* **Given instruction**: Please pick out and copy every line below that contains the word "should", matching case exactly.

(Dataset rows)
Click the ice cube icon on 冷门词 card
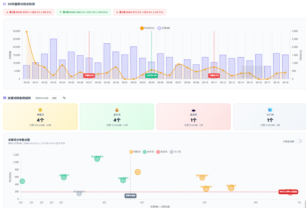click(x=270, y=110)
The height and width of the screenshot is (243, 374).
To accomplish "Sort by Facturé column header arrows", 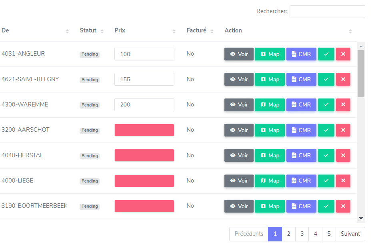I will point(212,31).
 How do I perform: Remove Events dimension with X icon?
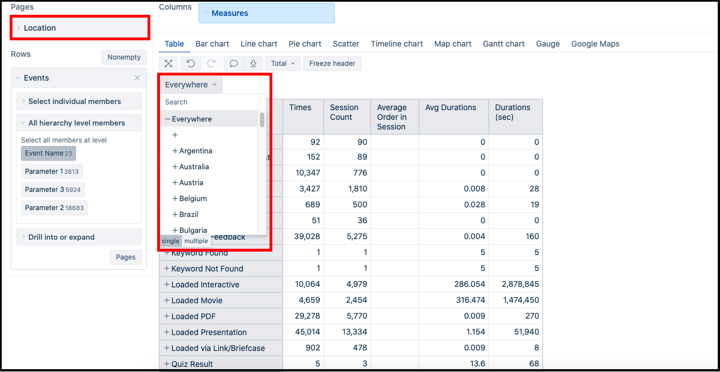[x=137, y=78]
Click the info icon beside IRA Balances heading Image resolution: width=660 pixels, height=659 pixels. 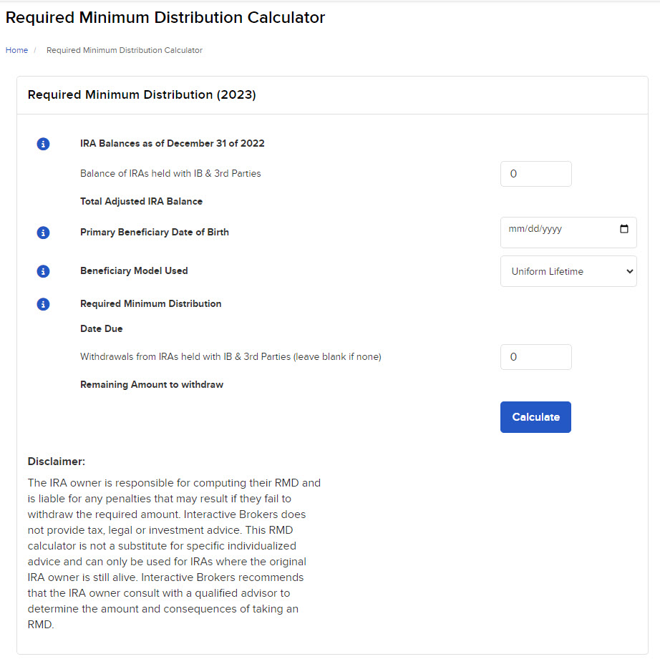click(x=43, y=144)
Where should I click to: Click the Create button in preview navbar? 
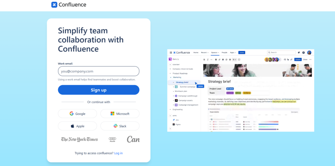(242, 53)
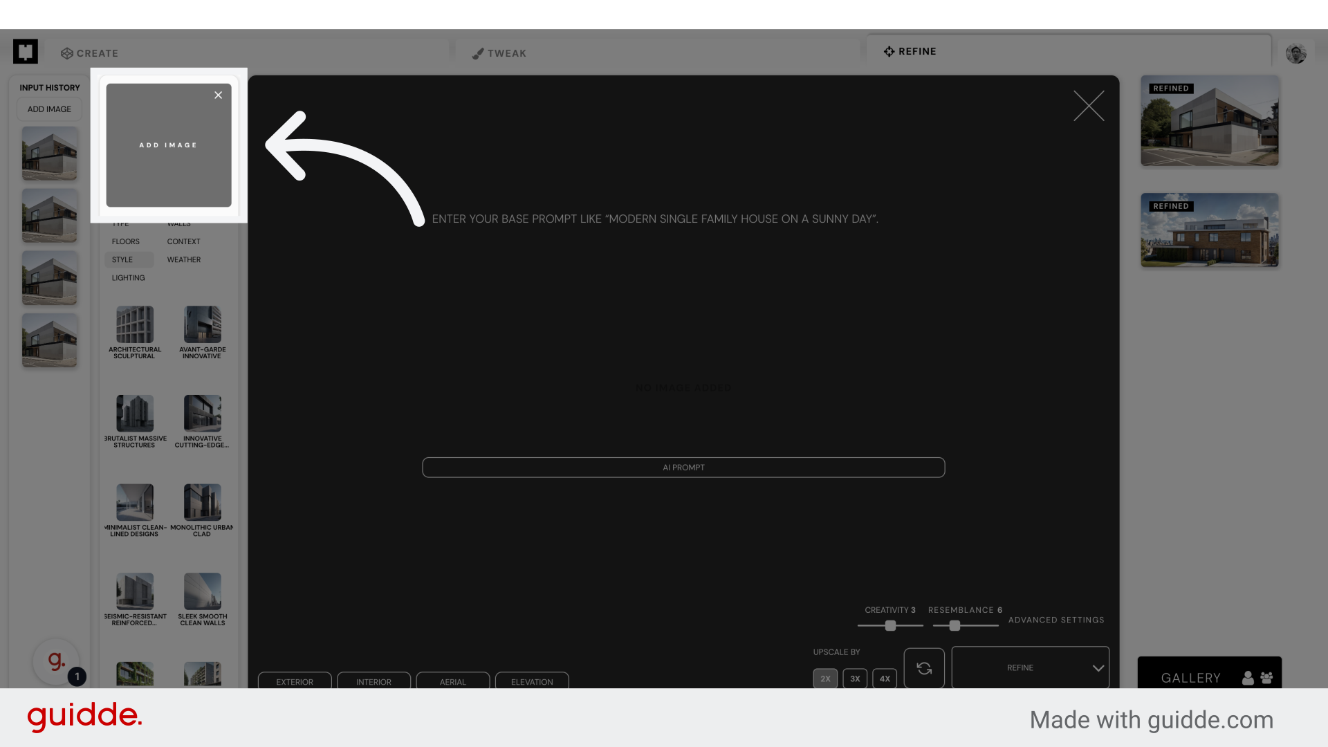Expand Advanced Settings

click(x=1055, y=620)
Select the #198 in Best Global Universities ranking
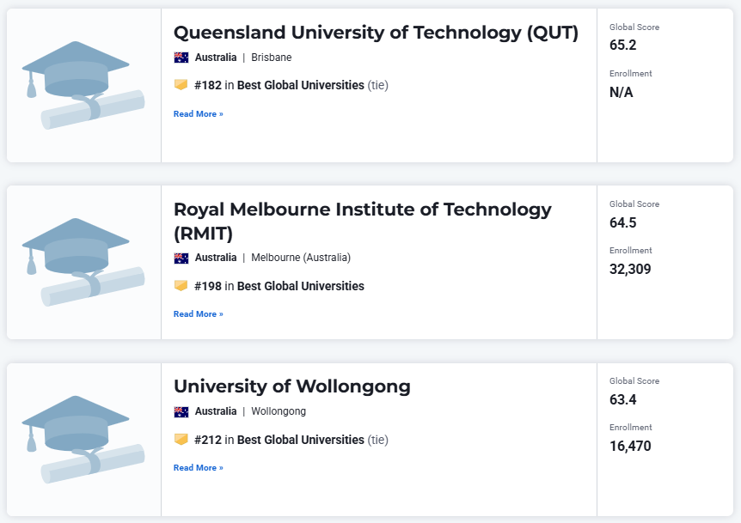This screenshot has height=523, width=741. (x=279, y=286)
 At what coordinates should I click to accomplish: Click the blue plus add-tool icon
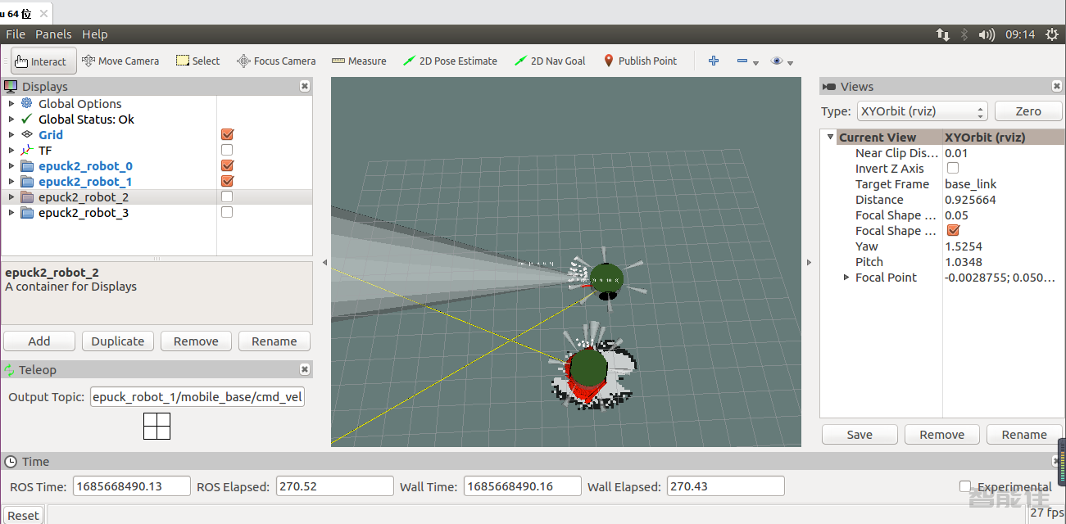click(x=714, y=61)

* **Result for this task**:
Where should I click to: Click the Create button in preview navbar? 
 At what coordinates should I click to accomplish: Click the blue plus add-tool icon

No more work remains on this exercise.